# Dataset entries

↓↓↓

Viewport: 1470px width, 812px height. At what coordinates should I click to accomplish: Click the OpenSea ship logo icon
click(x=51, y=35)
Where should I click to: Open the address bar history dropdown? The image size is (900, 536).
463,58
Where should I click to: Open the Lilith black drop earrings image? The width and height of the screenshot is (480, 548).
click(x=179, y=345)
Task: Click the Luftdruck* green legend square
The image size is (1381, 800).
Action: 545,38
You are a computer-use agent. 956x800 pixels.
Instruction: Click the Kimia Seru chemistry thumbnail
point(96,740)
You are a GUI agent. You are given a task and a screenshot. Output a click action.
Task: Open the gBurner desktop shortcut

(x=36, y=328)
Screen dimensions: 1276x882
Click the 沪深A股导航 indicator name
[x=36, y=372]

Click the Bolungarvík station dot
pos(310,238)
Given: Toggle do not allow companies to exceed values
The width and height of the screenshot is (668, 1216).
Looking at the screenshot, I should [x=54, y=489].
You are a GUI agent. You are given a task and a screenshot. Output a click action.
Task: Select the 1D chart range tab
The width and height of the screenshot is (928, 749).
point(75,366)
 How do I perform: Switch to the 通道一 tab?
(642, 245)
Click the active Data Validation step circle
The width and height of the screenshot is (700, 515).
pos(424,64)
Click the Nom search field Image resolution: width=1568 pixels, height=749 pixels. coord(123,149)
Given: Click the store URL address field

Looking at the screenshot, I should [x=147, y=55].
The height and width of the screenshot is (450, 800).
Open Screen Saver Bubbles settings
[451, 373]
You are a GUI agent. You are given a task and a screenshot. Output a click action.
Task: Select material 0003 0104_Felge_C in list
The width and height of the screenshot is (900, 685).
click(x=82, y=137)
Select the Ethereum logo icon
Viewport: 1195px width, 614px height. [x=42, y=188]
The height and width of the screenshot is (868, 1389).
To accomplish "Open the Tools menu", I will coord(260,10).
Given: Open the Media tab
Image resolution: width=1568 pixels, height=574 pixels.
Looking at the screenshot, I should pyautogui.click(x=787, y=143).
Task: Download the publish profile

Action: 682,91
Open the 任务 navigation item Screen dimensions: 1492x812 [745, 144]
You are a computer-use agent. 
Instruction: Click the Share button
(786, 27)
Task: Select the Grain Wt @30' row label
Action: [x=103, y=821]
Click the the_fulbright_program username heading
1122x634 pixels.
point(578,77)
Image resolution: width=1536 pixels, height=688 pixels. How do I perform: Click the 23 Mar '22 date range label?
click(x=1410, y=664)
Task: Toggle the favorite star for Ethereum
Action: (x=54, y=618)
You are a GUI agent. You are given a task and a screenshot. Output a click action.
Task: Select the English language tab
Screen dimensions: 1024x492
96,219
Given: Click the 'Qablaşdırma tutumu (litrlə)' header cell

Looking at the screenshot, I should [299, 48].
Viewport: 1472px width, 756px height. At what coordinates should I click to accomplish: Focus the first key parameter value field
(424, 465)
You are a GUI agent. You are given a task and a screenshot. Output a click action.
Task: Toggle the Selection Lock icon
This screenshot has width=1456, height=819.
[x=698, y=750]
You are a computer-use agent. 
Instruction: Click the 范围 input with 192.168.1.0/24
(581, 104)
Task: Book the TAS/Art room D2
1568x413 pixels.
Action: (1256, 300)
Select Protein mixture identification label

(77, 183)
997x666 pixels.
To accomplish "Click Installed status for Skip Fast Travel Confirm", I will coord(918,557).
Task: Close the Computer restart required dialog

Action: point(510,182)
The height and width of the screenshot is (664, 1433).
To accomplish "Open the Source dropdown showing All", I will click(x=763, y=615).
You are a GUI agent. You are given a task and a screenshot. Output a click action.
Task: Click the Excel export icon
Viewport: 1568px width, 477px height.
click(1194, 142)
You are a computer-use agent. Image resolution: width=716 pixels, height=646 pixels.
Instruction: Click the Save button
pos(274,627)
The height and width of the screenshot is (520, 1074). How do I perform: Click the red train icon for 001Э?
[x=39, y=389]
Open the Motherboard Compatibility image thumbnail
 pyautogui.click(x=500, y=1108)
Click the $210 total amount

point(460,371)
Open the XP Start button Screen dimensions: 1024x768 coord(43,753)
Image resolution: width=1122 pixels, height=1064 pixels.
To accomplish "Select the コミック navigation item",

↑↑↑

# PROBLEM DESCRIPTION
Filter the data for the string "will". Copy each matching line.

# TASK RESULT
To accomplish "Open the Tools menu", I will coord(260,10).
To accomplish "Click Installed status for Skip Fast Travel Confirm", I will coord(918,557).
To accomplish "Open the Source dropdown showing All", I will click(x=763, y=615).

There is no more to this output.